The hexavalent CD27 agonist HERA-CD27L increases T-cell activation and induces potent anti-tumor effect
Karl Heinonen, David M. Richards, Christian Merz, Mauricio Redondo-Müller, Viola Marschall Jaromir Sykora, Meinolf Thiemann, Harald Fricke, Christian Gieffers and Oliver Hill
Apogenix AG, Heidelberg, Germany
Tumor necrosis factor receptor superfamily (TNFRSF) proteins are widely expressed by immune and tumor cells highlighting their importance in immuno-oncology. Apogenix has developed a technology platform for the construction of novel hexavalent TNFRSF agonists (HERA). HERA fusion proteins are based on a mimic of the TNFSF cytokine structure and are capable of clustering six receptor chains in a spatially well-defined manner. No secondary clustering through Fc-γ receptors which is required for most agonistic anti-TNFRSF antibodies is needed for in vivo activity with the Apogenix HERA-proteins.
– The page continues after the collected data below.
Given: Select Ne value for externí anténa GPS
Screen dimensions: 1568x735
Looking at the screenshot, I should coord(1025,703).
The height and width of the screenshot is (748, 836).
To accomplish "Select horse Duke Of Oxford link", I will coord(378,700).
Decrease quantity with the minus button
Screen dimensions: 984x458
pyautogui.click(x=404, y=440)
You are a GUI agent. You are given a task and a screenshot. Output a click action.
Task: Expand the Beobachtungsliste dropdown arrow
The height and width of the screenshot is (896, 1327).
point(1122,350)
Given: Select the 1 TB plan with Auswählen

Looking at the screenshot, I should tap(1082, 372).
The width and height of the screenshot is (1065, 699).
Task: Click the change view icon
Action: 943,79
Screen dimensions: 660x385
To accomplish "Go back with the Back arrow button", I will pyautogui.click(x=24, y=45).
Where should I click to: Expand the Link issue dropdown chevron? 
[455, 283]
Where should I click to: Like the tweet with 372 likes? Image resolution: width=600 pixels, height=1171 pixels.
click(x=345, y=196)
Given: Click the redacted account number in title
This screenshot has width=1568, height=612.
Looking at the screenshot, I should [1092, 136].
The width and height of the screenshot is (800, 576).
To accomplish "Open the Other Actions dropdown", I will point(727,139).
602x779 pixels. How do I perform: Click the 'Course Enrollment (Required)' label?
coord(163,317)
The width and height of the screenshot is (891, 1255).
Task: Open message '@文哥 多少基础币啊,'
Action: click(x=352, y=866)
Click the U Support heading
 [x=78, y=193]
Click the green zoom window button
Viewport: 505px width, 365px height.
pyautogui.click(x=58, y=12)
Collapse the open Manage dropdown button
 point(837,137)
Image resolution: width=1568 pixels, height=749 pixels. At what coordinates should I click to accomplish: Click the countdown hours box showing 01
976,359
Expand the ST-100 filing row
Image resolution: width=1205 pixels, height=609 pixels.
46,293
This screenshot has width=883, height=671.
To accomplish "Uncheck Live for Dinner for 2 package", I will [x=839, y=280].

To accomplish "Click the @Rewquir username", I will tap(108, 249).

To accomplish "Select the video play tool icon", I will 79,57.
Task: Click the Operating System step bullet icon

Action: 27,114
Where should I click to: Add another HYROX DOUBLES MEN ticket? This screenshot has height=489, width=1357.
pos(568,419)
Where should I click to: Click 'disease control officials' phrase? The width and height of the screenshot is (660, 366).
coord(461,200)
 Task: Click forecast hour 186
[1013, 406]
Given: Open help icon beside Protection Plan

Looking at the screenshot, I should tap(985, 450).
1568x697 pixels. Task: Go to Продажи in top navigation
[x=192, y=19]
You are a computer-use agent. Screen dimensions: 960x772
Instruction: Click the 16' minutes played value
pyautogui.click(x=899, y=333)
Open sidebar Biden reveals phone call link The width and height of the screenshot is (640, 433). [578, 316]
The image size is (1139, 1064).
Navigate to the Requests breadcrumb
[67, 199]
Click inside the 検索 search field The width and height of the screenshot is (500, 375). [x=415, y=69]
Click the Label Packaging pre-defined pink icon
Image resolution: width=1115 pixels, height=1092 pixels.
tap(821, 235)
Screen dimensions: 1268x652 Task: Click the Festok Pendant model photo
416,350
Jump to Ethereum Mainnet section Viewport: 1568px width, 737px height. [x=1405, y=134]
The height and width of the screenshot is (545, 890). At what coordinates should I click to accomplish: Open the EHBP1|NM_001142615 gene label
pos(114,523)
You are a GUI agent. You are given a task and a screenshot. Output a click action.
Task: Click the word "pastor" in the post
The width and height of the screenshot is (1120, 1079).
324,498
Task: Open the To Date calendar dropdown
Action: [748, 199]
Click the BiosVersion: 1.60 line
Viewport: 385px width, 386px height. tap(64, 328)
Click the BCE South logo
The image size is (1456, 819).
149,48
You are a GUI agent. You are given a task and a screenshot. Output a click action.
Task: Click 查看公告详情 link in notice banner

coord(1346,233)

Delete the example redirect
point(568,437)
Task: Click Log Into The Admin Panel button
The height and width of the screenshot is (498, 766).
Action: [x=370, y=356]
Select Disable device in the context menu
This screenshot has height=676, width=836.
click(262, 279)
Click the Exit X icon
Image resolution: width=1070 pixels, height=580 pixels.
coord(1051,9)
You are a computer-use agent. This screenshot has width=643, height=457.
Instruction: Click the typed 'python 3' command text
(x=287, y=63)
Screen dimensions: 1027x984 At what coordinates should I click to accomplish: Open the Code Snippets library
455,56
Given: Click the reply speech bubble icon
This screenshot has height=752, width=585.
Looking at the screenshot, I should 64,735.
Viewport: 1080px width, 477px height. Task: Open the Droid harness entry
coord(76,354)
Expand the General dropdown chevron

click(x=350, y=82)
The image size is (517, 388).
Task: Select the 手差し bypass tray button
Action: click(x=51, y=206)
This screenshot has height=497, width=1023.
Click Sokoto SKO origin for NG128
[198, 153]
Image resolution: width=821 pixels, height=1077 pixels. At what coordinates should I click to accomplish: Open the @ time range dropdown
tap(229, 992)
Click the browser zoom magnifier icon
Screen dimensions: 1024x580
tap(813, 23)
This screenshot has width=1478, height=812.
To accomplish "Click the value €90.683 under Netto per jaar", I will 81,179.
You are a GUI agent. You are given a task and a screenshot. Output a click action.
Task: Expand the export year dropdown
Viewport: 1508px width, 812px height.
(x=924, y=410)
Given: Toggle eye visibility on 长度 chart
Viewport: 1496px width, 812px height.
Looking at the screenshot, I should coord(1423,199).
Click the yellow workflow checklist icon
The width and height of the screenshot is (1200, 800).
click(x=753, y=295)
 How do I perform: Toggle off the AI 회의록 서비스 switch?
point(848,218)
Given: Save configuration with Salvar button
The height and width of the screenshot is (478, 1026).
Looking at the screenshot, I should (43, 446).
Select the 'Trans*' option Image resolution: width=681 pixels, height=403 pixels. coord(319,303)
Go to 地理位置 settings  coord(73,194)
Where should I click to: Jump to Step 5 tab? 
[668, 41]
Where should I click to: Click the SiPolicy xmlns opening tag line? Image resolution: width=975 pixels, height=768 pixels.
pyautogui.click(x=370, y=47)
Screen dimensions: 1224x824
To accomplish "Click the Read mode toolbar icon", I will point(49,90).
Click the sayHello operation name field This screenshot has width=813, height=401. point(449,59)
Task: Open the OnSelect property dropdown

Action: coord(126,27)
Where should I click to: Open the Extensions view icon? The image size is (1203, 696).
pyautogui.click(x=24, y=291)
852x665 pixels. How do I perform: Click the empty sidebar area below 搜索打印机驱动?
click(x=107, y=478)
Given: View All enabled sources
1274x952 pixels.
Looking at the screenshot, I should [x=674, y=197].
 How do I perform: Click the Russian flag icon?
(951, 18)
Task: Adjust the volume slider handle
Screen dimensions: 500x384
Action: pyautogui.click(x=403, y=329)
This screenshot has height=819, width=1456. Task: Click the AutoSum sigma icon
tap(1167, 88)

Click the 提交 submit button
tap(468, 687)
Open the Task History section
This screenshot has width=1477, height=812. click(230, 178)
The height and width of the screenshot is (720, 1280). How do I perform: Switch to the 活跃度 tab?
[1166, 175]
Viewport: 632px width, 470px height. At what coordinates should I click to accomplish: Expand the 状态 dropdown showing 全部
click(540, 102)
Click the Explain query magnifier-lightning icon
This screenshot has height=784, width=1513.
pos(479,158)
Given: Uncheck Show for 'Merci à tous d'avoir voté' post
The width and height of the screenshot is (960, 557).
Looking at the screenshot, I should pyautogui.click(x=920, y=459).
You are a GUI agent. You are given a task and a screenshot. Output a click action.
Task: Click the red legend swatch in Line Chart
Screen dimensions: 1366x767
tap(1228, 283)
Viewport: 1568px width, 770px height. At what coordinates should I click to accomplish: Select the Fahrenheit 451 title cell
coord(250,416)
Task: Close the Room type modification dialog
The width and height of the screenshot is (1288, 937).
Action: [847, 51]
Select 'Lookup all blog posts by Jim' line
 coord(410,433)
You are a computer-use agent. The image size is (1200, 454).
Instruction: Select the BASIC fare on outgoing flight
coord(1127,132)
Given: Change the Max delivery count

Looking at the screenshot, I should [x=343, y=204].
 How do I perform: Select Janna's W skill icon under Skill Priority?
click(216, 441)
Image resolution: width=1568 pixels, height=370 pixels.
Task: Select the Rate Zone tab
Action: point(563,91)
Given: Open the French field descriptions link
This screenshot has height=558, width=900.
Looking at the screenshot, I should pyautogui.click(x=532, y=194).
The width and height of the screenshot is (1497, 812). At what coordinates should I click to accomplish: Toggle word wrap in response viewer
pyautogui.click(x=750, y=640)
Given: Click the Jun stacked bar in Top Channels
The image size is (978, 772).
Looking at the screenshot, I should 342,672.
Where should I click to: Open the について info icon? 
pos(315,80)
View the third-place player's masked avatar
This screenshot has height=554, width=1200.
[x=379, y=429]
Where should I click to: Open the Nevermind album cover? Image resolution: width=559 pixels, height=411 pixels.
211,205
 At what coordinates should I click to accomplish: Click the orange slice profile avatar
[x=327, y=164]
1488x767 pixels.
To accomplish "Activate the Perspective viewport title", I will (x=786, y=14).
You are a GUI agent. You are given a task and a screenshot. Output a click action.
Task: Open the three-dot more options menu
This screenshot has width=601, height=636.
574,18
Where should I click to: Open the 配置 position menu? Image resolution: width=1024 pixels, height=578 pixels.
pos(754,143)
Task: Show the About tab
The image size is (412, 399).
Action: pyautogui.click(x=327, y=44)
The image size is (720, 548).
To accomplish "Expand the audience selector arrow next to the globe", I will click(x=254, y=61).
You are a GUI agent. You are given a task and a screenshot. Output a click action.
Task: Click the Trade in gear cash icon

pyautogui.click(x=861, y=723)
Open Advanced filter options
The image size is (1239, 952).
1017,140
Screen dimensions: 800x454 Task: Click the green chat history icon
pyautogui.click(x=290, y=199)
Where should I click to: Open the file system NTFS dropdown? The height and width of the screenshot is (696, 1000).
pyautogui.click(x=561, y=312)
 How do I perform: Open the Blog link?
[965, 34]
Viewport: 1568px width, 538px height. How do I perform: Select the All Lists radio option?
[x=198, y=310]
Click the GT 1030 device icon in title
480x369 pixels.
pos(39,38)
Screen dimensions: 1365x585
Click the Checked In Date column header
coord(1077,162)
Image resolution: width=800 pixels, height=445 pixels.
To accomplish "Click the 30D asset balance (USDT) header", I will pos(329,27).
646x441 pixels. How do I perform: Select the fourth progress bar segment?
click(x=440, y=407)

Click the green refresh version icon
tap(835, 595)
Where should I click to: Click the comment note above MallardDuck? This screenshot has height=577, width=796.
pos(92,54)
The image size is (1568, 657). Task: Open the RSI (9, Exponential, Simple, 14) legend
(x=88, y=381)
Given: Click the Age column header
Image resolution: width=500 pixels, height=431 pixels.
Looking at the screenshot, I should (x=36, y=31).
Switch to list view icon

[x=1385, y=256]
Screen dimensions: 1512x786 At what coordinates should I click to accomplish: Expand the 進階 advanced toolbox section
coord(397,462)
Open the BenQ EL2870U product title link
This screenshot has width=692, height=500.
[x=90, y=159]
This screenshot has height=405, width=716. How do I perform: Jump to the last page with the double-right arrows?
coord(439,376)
CD27-Ligand (CD70) acts as a potent co-stimulator driving T-cell activation and survival through activation of its receptor (CD27). HERA-CD27L - a human hexavalent CD27 agonist - was expressed in CHO cells followed by a lab-scale purification process resulting in homogenous aggregate-free protein lots. Binding assays showed high affinity binding of the purified protein both to the human and murine receptor. HERA-CD27L binds CD27 expressed on primary human CD4+ and CD8+ T cells and after pre-activation significantly increases T-cell expansion. PK studies in mice revealed a T1/2 of around 13 hours. Using the two colorectal syngeneic murine tumor models MC38-CEA and CT26 in vivo efficacy of HERA-CD27L as single-agent as well as in combination with anti-PD1 was shown. In both models HERA-CD27L treatment resulted in a dose dependent tumor growth inhibition.
In summary, the data on HERA-CD27L indicate a potent immune cell driven anti-tumor efficacy providing the scientific rationale for using HERA-CD27L as a single agent or in combination with check-point inhibitors in cancer therapy.